Every year, banks pay millions of dollars in fines due to non-compliance, which can result from staff incompetence in mitigating these risks. To increase profitability, banks collaborate with financial technology firms. These collaborations of banks with external Fintech pose the risk of cybersecurity (Najaf et al. 2021). Investing in Cybertech becomes essential for banks to not only deal with the threat but also bring operational efficiency and provide quality service (Uddin et al. 2020).
A Dutch bank was fined EUR 675 m for financial crimes between 2010 and 2016 (Yeoh 2020) for non-compliance with anti-money laundering laws. Jaeger (2018) finds that insufficient investments in a Dutch bank’s personnel handling Customer Due Diligence (CDD) and investigation are the reason behind the breach and the damage to the bank. According to Edwards et al. (2018), operational risks (that majorly arise out of people), such as failure to catch money laundering activities, are essential to European banks. Hence, more robust tools need to be set to prevent banks from such crimes. A transparent IT system can solve such problems (Edwards et al. 2018).

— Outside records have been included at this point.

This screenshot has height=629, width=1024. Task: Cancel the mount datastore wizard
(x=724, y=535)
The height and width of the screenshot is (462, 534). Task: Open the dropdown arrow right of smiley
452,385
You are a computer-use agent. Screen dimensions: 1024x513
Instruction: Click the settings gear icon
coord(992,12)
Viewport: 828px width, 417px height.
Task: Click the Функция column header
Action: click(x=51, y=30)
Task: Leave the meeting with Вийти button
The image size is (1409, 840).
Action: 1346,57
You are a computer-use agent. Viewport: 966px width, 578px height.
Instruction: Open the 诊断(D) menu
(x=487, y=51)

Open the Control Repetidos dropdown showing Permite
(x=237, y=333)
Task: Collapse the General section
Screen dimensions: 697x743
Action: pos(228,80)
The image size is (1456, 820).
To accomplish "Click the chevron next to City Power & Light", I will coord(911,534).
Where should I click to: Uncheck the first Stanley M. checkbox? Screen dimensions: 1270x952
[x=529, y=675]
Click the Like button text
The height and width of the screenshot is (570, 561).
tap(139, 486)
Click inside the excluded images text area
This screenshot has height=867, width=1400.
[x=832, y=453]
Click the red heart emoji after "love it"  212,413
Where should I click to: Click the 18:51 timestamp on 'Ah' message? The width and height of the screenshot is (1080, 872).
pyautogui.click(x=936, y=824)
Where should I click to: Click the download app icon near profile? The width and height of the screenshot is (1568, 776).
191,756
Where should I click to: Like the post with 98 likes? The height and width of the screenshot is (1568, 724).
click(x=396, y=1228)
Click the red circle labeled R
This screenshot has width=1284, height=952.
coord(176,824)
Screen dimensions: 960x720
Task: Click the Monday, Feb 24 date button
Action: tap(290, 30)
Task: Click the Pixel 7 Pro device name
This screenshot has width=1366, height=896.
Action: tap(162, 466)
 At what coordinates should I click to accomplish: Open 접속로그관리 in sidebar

The profitability in banks is a function of several variables. A general rule for maximizing profits is to reduce costs. The penalties that are levied for non-compliance are also costs. As expected, the non-performance or low performance of the investment is a cost. Investing in employee training to boost their performance is a cost, but it can yield returns on investment in the long run.
Yüksel et al. (2018), in a study on soviet countries, find that the non-interest income of banks and the nation’s economic growth positively affect banks’ profitability. However, they also argue that the loan amount in banks adversely impacts profitability. Horobet et al. (2021) estimate that macroeconomic factors such as inflation and unemployment harm banks’ profitability. They also find that factors specific to banks, such as non-government loans and Non-performing assets (NPA), adversely affect a bank’s profitability by reducing bank performance in Central and European countries. Potapova et al. (2022) indicate that the digitalization of Russian banks improves banks’ performance leading to better profitability.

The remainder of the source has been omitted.